Top of Data section

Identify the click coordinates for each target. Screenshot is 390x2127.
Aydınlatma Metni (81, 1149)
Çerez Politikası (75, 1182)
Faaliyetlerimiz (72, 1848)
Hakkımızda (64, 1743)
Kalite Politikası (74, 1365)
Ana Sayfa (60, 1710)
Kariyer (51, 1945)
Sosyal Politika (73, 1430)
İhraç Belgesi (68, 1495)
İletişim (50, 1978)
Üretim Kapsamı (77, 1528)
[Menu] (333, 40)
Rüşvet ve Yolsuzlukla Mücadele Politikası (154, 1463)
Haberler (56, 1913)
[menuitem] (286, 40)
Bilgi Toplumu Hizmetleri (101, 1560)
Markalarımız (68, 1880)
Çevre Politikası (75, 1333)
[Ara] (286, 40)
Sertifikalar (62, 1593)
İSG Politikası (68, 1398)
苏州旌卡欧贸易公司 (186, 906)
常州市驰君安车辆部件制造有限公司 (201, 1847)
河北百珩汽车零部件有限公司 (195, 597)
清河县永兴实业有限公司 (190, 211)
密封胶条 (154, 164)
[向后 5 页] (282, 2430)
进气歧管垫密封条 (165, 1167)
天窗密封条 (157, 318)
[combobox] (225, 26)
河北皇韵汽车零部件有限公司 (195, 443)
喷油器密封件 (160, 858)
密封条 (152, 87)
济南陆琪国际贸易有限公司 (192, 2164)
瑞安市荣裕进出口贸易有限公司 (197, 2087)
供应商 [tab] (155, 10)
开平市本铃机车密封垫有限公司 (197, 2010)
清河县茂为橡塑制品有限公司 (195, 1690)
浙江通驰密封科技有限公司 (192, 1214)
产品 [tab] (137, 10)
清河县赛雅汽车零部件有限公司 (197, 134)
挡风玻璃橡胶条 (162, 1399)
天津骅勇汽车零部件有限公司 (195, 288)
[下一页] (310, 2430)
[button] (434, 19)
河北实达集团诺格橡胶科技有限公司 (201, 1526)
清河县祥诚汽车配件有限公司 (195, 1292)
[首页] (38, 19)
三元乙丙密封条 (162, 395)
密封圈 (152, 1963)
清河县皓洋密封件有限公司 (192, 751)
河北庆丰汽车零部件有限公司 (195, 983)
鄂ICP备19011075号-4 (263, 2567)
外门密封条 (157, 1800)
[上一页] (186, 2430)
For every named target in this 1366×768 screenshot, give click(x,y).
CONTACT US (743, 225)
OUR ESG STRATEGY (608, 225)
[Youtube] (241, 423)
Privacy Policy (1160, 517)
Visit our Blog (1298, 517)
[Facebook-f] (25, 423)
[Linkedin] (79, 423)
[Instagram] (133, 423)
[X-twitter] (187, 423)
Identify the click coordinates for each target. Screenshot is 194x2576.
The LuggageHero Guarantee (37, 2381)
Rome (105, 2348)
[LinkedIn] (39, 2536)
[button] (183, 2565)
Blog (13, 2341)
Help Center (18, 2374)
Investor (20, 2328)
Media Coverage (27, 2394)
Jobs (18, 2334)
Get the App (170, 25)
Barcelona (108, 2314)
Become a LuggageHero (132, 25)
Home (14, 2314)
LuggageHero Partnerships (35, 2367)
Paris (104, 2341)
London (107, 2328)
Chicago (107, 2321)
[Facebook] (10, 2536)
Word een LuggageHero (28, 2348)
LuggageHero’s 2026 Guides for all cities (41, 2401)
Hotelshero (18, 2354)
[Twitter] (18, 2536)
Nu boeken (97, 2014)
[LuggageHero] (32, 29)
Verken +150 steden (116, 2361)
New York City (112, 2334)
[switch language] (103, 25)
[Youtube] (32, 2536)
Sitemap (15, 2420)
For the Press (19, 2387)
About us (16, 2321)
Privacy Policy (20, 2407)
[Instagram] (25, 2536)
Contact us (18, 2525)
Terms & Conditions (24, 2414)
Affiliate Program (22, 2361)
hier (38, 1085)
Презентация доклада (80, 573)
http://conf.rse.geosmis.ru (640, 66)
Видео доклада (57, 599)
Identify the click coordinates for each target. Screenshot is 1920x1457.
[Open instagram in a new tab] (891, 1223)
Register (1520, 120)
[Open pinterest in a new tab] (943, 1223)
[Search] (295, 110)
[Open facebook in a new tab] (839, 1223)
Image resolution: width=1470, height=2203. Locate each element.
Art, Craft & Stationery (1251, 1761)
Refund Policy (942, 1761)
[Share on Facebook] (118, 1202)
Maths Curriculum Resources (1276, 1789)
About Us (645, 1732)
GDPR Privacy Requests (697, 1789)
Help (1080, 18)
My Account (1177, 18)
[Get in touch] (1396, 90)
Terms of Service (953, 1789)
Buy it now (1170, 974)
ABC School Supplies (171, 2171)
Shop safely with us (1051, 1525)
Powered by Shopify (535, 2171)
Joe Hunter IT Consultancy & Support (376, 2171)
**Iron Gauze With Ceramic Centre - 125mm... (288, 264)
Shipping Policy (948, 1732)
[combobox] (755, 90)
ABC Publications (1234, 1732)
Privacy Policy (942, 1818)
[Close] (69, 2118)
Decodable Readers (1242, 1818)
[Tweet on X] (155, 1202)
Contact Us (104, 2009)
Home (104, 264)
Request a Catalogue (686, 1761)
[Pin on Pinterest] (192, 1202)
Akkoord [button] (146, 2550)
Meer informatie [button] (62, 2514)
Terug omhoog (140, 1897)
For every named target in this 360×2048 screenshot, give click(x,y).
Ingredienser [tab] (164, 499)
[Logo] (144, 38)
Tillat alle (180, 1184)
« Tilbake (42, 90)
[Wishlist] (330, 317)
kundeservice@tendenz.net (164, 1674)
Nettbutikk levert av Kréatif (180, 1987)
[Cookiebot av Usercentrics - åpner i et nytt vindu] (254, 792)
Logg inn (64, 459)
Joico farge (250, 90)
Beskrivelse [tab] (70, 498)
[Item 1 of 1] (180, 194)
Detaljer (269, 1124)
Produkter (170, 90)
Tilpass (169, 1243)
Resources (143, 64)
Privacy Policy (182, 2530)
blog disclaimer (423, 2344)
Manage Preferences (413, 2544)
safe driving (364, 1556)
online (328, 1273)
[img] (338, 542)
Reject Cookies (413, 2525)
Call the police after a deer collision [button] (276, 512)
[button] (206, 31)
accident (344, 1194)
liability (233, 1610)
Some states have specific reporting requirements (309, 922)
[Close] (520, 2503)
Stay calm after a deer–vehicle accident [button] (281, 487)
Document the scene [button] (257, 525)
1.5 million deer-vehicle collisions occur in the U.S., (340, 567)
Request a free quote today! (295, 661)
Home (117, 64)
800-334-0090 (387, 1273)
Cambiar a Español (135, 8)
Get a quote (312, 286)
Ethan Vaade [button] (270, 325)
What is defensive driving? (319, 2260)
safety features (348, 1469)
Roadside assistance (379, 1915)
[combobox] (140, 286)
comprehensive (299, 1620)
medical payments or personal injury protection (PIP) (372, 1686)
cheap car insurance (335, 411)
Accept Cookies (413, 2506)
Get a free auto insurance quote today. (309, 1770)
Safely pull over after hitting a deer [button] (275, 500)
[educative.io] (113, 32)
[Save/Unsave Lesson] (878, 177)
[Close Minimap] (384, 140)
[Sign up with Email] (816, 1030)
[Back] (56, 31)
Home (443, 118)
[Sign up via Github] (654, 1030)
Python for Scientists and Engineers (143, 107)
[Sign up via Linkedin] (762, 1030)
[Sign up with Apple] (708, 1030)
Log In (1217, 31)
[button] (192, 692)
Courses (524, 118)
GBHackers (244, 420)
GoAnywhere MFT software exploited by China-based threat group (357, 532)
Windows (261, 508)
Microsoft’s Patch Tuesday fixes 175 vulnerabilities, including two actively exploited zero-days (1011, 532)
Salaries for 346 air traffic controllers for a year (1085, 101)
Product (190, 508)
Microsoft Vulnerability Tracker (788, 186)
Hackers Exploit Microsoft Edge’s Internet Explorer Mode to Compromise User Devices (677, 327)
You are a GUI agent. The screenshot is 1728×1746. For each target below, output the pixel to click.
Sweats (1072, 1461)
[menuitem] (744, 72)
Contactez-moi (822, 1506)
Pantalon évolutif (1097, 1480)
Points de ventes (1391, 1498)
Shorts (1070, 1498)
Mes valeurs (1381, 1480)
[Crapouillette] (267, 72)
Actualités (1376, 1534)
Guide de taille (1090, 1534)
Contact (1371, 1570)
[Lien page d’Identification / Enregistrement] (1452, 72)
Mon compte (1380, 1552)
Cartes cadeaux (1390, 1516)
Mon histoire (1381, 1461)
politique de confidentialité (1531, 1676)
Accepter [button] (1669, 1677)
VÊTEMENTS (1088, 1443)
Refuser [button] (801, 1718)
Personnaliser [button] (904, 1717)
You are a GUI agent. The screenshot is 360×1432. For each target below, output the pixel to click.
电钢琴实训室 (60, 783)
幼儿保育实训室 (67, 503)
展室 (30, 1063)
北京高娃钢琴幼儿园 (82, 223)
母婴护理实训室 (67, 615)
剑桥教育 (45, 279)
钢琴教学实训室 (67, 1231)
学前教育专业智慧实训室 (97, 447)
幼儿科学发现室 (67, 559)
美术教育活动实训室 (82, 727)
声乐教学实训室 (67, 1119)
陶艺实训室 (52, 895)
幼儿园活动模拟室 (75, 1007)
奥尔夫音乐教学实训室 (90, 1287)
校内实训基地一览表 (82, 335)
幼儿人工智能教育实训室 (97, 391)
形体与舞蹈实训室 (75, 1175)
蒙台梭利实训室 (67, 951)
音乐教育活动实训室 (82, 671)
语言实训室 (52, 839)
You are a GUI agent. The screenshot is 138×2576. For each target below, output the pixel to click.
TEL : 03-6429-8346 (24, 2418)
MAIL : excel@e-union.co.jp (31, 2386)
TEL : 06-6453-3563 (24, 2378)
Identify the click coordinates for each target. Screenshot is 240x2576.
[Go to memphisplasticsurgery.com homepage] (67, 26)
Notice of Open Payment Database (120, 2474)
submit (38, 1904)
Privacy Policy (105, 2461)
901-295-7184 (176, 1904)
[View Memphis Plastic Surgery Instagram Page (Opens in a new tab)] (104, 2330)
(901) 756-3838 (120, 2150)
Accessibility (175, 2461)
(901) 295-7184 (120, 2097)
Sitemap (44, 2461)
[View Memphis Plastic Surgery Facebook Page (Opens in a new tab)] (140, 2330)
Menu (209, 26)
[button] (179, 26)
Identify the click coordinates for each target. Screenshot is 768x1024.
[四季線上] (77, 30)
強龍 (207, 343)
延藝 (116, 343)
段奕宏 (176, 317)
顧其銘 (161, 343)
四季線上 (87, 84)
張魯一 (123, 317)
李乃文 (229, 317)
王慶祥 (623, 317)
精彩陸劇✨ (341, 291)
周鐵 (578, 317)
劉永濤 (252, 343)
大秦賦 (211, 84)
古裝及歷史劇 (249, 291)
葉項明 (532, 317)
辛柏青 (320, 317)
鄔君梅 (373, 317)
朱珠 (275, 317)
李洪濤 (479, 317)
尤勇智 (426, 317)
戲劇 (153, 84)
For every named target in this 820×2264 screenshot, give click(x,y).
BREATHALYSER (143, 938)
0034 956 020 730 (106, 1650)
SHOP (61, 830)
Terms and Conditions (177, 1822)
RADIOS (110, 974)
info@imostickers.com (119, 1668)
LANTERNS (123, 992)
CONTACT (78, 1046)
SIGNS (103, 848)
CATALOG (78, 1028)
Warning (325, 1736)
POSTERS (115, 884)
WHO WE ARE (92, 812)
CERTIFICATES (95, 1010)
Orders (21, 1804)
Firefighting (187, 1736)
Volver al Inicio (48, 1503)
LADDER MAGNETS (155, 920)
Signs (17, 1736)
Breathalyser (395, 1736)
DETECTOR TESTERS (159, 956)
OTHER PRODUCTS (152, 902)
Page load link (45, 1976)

Bottom of Data section

[The task] Please show every line of the records that holds the word "quote".

[Completed exercise]
Request a free quote today! (295, 661)
Get a quote (312, 286)
Get a free auto insurance quote today. (309, 1770)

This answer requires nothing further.